For the Nortel refugees, new bosses could mean the end of wage freezes, slashed pension benefits, and most recently, the elimination of severance pay and health insurance for layoff casualties. Severance packages are among the Nortel debts that are frozen by the bankruptcy proceeding, and veteran workers who had counted on months of pay during unemployment will likely get nothing.


In the latest nerve-wracking incident, some Nortel employees in the United States who were expecting paychecks this week will not be paid until Tuesday. In a company memo issued Friday, Nortel assured all employees they will be paid, blaming the delay on a timing snafu in the bank transfer.

Nortel is down to 2,100 workers here, less than a quarter of the workforce during Nortel's heyday about a decade ago. Further staff cuts are imminent as the company struggles to operate.

Customers will bail out on potential contracts, according to some Wall Street analysts who have abandoned following the company. One analyst advised clients that Nortel's stock is worthless and the company doomed.

Despite its shrinking business, Nortel still remains a major provider of telecommunications gear and data networking services worldwide. The company is bound by long-term contracts with major telecommunications carriers, banks, insurance companies and government agencies. That part of the business will continue.

One of Nortel's strongest divisions, the Enterprise Solutions group, is run by Joel Hackney, Nortel's top executive at RTP. The division accounted for 27 percent of third quarter revenue and sells telephones, phone networks, routers, switches, data networks and network security equipment to business customers and government clients.

Nortel spokesman Jay Barta cautioned that the Enterprise unit is not based in RTP, however, but spread throughout the company, with a large presence in Ottawa and Texas. Attempts to reach Hackney were unsuccessful.

Other key functions at RTP include the Emergency Recovery Center, a round-the-clock disaster recovery hub for telecommunications clients.

The Network Operations Center, also at RTP, monitors worldwide phone and data networks, an essential service that runs complex automated information networks. "That's the thing that's keeping the lights on in the various places where Nortel gear is already deployed," Vorhaus said.

Nortel has been struggling to turn around its business for the past five years and blamed the global financial meltdown for worsening problems. The company has lost nearly $7 billion since 2005, is burning through cash reserves and is saddled under a debt of $4.5 billion.

Nortel's downfall can be traced to an accounting scandal exposed in 2004 that resulted in the dismissal of top executives, regulatory investigations and shareholder lawsuits. Wednesday's bankruptcy filing was widely expected after Nortel hired financial and legal advisors last month to explore financial options.

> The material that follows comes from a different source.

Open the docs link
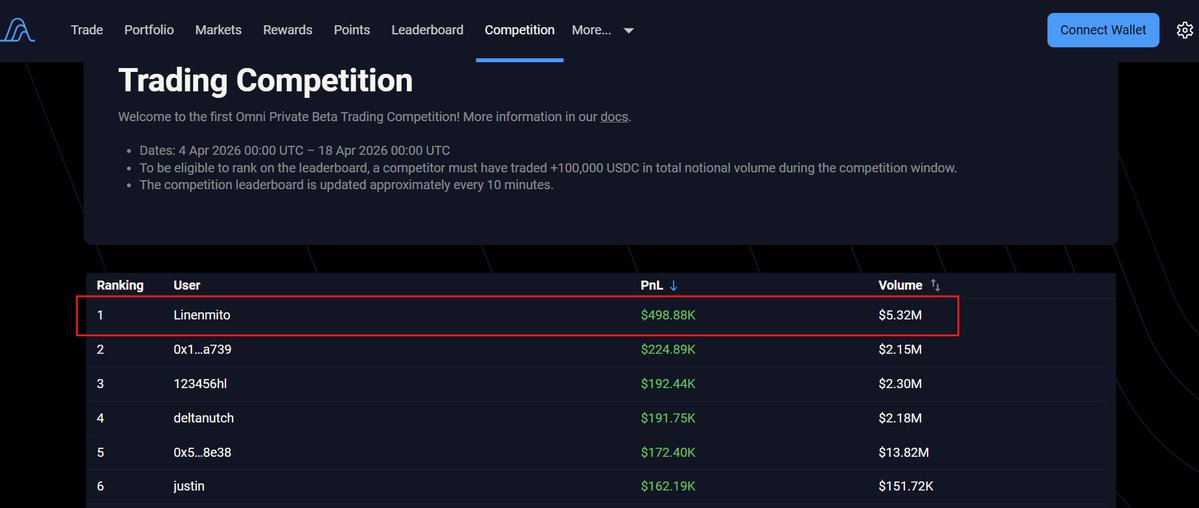The image size is (1199, 508). coord(614,117)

For years the company had projected a sanguine outlook, despite the depressing financial reports, waves of layoffs and growing investor frustration.

Analysts dismiss the positive spin as largely calculated to shore up customer confidence. Analysts lost faith long ago, and customers are now expected to follow.

"We expect that Nortel's customers would accelerate their move to reduce their dependence on the company," wrote analyst George Notter for Jeffries & Co. in San Francisco. "For any new equipment decisions currently getting made by carriers, we expect that Nortel has now been fully scratched from consideration."

The bankruptcy news was met with a sense of inevitability and a hint of sadness.
"They did not have to turn out this way," wrote analyst Brian Modoff of Deutsche Bank in his parting note this month when dropping coverage of Nortel.

"If the company had been more open to outside opinions they could have created a different fate for themselves," Modoff wrote. "As it stands now, we think it is unlikely they remain an independent entity for much longer."